I must have read this like five times straight, can't be entirely sure of the number since I was in a trance the first few times. What a lyrical review! Thanks for this, but if the last day of reading was like this, what happened on the first day? To me the first few pages of the book were the real magical ones...
Are you guys all in Europe, or do you just never sleep? <_< This thread sure moved along since I discovered it yesterday.
Traveller wrote: "Are you guys all in Europe, or do you just never sleep? <_< This thread sure moved along since I discovered it..."
Gold rush mate
Riku wrote: "Traveller wrote: "Ok, India figures":) sherlock"
The point is that I thought Shan was from Canada, and Paquita from Texas. In Canada, it is now around 10.45 in the morning, dear Watson. So if the two of them were in Canada and Texas at the time they were posting, they were posting in the wee hours of this morning, my snarky friend. Just nevermind, ok?
Traveller wrote: "Riku wrote: "Traveller wrote: "Ok, India figures":) sherlock"
The point is that I thought Shan was from Canada, and Paquita from Texas. In Canada, it is now around 10.45 in the morning, dear Wa..."
Elementary.
Traveller wrote: "Riku wrote: "Traveller wrote: "Ok, India figures":) sherlock"
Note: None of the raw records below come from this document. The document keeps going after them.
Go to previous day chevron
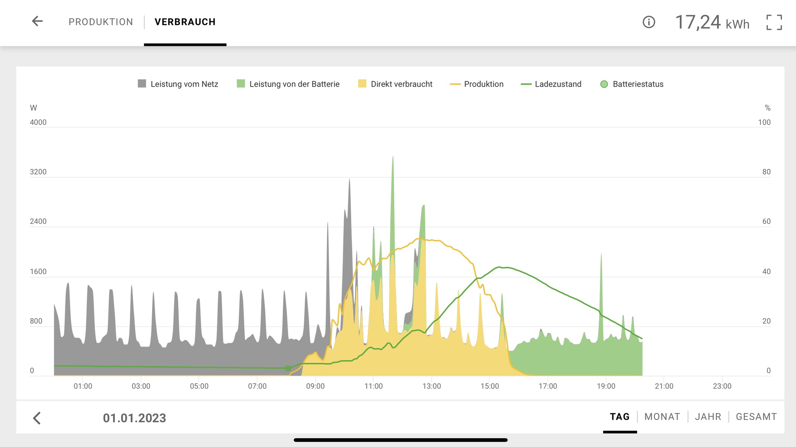This screenshot has height=447, width=796. pyautogui.click(x=37, y=418)
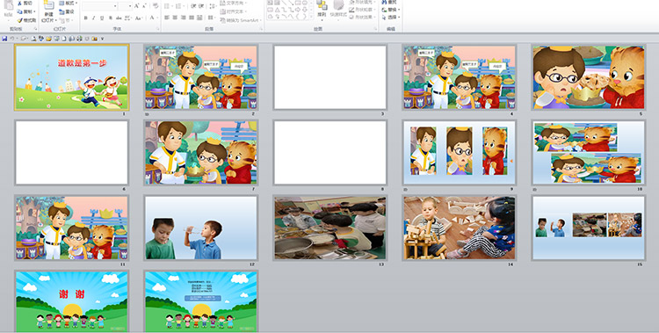Toggle Italic formatting

94,18
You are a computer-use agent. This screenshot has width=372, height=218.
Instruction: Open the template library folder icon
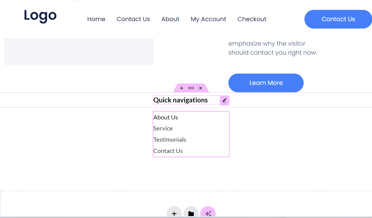[191, 213]
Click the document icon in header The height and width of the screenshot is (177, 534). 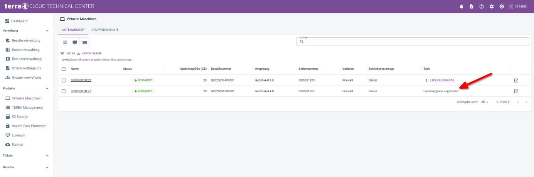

The point is that I thought Shan was from Canada, and Paquita from Texas. In Canada, it is now around 10.45 in the morning, dear Wa..."
Owls of Night
That is an astoundingly beautiful piece of writing? Did you read the book? Cause if you read the book and what you wrote was a review, then I don't think I read the book, and I'm pretty damn sure I did read that book. Ahh, the mind fades with age. If yer goal was to inspire one to read the book, you may have backchanneled me into rereading if because my brain is not always to be trusted. But I got a lot of other shit to read, so if this is a .... Well, I particularly like the bananas.
J
Paquita Maria wrote: "How did I miss this one?"Ditto. (I was on holidays and trying to keep up on my phone.)
Traveller wrote: "I hope you plan on being a published writer. Because I'd buy and read whatever shit you publish, because you write good shit, dude..."
Ditto.
You're assembling a work of fiction that, when finished, will reveal itself as a review of the world of fiction.
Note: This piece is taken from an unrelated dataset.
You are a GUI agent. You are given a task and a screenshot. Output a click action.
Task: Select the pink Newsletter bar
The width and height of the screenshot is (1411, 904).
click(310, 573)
I'm delighted to be a passenger lounging around in a deckchair by the pool deck, book and martini in hand, alternately shaken and stirred by the quality of your reviews.
Thank you, Grand Master.
Will you two kiss already?!Anyway, to answer Traveller's earlier question: I'll sleep when I'm dead. Or, you know, when I actually can get to sleep, which is approximately never.
Guess what? I am yawning. Yawning! Does this mean I'm finally on my way back to a state of contentment? Have the wheels stopped spinning out in my head, or at least slowed down a bit? Can I sleep now? Exciting!